Why Bitcoin is doomed
The Case for Crypto Part IV: Bitcoin cannot be an asset and cannot support markets emerging alongside innovation... but Ether can.
Click here for Part I of this series.
Click here for Part II of this series.
Click here for Part III of this series.
…
Click here for Part V of this series.
This series starts with a notional potter. She has taken the raw materials of the earth (clay and water) and formed and fired it into the coffee mug I hold tightly in my hands on a cold winter morning. I see my breath as the hot coffee in the mug warms my hands. She is ‘unbanked’. But she has rent to pay, then must drop by one of the many storefronts where she can pay her utility bill. She buys groceries with what is left. The money that makes this possible is paid to her in exchange for these wonderful coffee mugs she makes.
She is a wealth creator - even if she doesn’t realize it.
But she is in crisis mode. Her rent is soaring, along with the related utilities. As less and less of what she is paid is left over, even that is buying less and less at the grocery store. What can she possibly do?

> [Data provided]

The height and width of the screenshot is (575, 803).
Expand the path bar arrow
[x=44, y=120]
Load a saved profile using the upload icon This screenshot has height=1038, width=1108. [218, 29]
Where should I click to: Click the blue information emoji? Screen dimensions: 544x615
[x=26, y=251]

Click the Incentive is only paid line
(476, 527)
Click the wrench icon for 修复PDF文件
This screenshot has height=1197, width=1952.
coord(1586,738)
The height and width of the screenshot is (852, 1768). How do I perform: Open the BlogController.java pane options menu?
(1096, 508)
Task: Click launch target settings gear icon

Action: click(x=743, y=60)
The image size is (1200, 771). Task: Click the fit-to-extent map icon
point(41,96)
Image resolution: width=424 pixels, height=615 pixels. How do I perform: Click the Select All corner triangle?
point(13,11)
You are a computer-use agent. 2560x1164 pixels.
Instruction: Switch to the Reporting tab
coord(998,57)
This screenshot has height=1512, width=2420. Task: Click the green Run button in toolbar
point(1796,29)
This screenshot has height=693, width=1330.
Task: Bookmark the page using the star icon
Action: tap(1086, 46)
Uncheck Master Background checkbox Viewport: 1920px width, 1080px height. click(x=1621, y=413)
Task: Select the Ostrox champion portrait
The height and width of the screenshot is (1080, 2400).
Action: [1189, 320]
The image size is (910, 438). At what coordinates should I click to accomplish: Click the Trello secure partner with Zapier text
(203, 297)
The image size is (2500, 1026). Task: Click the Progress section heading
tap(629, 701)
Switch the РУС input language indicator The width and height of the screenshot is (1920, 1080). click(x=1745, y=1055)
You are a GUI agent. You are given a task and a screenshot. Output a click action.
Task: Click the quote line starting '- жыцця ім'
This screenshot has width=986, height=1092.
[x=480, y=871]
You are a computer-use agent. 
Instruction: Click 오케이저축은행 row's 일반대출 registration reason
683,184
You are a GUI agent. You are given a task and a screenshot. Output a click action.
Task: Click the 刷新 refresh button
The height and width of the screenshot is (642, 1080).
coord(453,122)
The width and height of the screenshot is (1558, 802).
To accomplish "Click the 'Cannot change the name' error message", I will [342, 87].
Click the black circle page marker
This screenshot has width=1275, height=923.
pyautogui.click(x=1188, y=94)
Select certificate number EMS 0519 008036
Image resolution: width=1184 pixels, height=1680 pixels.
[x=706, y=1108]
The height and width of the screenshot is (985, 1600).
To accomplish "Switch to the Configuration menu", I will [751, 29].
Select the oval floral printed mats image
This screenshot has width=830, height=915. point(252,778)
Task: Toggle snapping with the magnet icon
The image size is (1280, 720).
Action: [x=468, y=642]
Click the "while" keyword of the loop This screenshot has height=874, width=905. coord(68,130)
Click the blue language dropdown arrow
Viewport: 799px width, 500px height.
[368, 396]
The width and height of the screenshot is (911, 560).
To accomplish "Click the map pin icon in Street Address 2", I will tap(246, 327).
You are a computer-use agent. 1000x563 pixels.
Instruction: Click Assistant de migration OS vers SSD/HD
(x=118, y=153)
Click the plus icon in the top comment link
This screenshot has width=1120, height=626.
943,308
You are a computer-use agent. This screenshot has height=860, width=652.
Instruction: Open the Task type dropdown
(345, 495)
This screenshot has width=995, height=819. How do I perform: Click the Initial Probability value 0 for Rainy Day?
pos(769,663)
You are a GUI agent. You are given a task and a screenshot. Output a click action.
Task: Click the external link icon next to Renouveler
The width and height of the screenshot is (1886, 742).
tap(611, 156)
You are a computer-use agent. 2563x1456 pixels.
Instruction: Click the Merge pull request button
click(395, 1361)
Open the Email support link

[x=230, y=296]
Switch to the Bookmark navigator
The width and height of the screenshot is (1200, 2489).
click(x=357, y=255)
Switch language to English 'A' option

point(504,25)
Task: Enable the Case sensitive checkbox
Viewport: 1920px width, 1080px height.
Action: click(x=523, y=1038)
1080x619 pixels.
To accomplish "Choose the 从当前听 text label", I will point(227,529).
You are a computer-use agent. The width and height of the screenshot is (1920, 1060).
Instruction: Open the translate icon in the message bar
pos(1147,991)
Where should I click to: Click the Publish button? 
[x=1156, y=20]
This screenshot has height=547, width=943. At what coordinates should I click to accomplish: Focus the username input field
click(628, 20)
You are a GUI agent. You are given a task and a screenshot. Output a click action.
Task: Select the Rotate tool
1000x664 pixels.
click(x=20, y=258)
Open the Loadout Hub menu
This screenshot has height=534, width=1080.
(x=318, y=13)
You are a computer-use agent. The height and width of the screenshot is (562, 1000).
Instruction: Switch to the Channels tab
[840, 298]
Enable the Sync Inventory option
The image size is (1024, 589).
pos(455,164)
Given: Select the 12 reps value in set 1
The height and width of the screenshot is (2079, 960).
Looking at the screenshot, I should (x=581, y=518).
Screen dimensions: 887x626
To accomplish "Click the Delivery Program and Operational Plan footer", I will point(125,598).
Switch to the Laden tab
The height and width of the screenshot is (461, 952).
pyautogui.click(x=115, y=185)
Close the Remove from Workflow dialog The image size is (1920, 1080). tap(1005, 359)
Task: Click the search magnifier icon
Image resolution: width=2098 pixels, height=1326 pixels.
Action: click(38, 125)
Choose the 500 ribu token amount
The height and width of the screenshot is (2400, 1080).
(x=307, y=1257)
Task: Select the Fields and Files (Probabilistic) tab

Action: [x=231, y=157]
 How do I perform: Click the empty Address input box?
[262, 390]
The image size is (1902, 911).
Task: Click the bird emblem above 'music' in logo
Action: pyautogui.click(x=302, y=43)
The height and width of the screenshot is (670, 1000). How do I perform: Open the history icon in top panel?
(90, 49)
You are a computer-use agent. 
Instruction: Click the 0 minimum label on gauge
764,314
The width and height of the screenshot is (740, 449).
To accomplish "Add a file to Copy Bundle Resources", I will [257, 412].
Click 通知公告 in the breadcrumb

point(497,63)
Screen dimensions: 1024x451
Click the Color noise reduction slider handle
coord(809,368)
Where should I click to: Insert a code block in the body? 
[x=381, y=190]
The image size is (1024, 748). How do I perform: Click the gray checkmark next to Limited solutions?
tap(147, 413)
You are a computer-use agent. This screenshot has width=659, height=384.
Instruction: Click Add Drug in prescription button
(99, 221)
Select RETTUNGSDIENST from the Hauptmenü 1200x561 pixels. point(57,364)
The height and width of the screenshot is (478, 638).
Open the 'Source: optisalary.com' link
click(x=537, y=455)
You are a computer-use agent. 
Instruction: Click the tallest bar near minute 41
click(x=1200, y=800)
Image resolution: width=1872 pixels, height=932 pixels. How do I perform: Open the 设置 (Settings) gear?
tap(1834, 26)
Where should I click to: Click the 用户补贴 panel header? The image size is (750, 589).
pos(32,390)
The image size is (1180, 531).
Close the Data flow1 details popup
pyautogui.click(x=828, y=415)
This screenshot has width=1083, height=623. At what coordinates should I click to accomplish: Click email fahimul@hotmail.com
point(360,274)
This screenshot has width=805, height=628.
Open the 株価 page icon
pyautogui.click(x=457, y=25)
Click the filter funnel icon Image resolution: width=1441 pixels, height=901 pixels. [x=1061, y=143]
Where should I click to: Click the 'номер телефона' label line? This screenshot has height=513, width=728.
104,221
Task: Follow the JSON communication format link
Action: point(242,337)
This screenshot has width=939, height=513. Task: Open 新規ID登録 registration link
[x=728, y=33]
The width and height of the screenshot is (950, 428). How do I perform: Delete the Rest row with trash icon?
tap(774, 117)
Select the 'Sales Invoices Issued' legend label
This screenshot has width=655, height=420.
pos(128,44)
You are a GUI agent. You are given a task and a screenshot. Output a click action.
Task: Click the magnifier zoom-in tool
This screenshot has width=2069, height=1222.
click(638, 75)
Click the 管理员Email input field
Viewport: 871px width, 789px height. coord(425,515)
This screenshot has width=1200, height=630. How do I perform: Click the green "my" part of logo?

> [Problems]
#1 For each statement, decide whether it agrees with the Bitcoin essay. Answer yes or no, and quote the words that decide it. (a) The potter is described as unbanked. (b) The potter pays her utility bill online. (c) The potter's rent is going down.
#2 Please reproduce everything in the Bitcoin essay from "Click here for Part III" down to "she possibly do?", with the wording unchanged.
The entries have nothing to do with the Bitcoin essay.

> [Final answers]
#1
(a) Yes: "She is ‘unbanked’."
(b) No: "then must drop by one of the many storefronts where she can pay her utility bill"
(c) No: "Her rent is soaring"

#2
Click here for Part III of this series.
…
Click here for Part V of this series.
This series starts with a notional potter. She has taken the raw materials of the earth (clay and water) and formed and fired it into the coffee mug I hold tightly in my hands on a cold winter morning. I see my breath as the hot coffee in the mug warms my hands. She is ‘unbanked’. But she has rent to pay, then must drop by one of the many storefronts where she can pay her utility bill. She buys groceries with what is left. The money that makes this possible is paid to her in exchange for these wonderful coffee mugs she makes.
She is a wealth creator - even if she doesn’t realize it.
But she is in crisis mode. Her rent is soaring, along with the related utilities. As less and less of what she is paid is left over, even that is buying less and less at the grocery store. What can she possibly do?